We've all seen over-dramatized timelines with a huge drop, only to realize that the change is relatively small. When defining an axis, we'll often want to start at 0 to show scale. We'll go over this more when we talk about types of data.

As an example, let's grab a sample day's data — say it has a maximum temperature of 55°F. We could draw our point 55 pixels above the bottom of the chart, but that won't scale with our `boundedHeight`.

Additionally, if our lowest temperature is below 0 we would have to plot that value below the chart! Our y axis wouldn't be able to handle all of our temperature values.

To plot the max temperature values in the correct spot, we need to convert them into pixel space.

d3's d3-scale module can create different types of scales. A scale is a function that converts values between two domains.

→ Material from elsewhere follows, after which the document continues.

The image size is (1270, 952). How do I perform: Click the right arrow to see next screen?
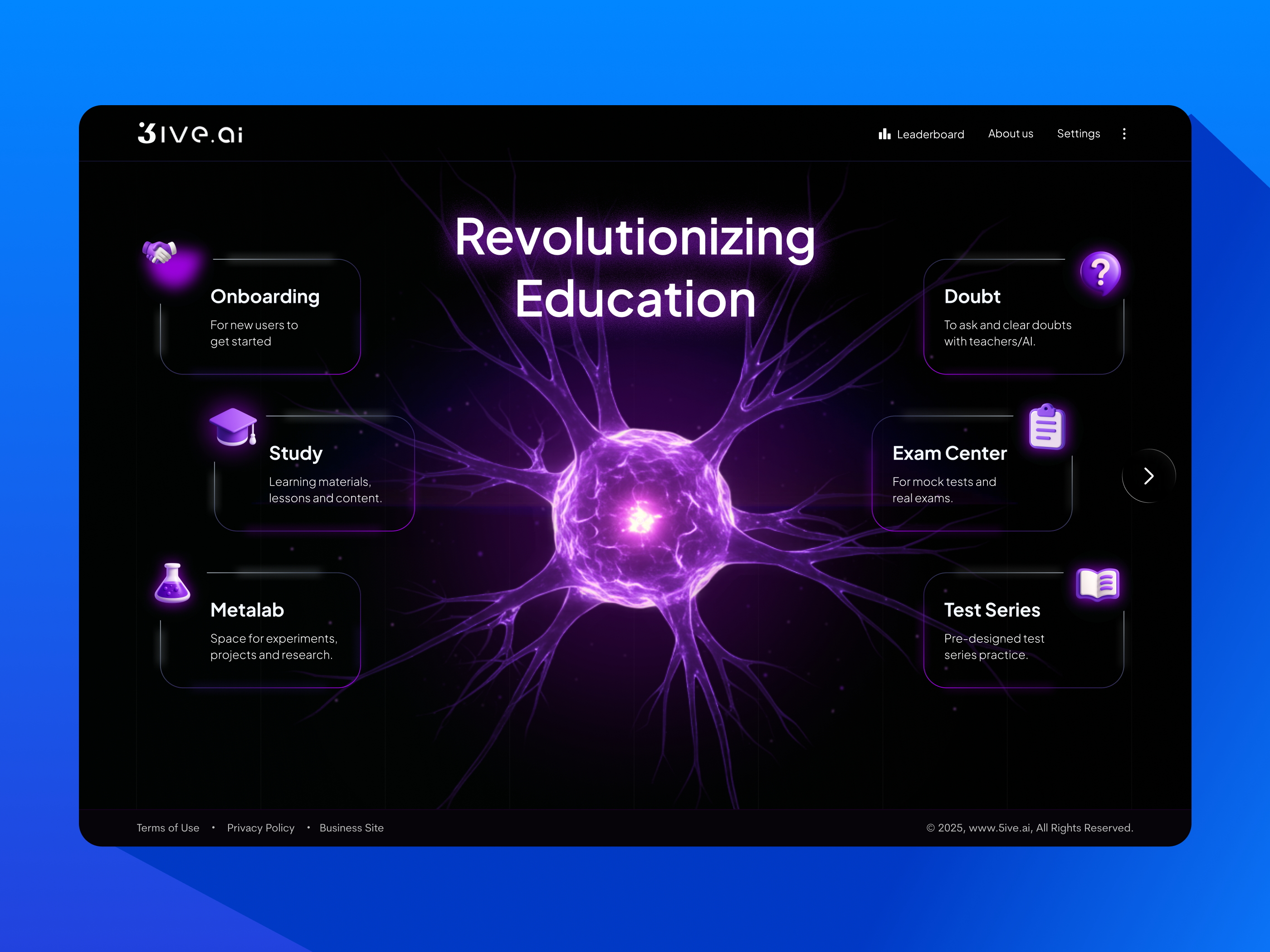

For our y axis, we want to convert values from the temperature domain to the pixel domain. If our chart needs to handle temperatures from 10°F to 100°F, a day with a max of 55°F will be halfway up the y axis.

Let's create a scale that converts those degrees into a y value. If our y axis is 200px tall, the y scale should convert 55°F into 100, the halfway point on the y axis.

d3-scale can handle many different types of scales - in this case, we want to use `d3.scaleLinear()` because our y axis values will be numbers that increase linearly. To create a new scale, we need to create an instance of `d3.scaleLinear()`.

Our scale needs two pieces of information:

• the domain: the minimum and maximum input values

• the range: the minimum and maximum output values

Let's start with the domain. We'll need to create an array of the smallest and largest numbers our y axis will need to handle — in this case the lowest and highest max temperature in our dataset.

The d3-array module has a `d3.extent()` method for grabbing those numbers. `d3.extent()` takes two parameters:

1. an array of data points

2. an accessor function which defaults to an identity function (`d => d`)

Let's test this out by logging `d3.extent(dataset, yAccessor)` to the console. The output should be an array of two values: the minimum and maximum temperature in our dataset. Perfect!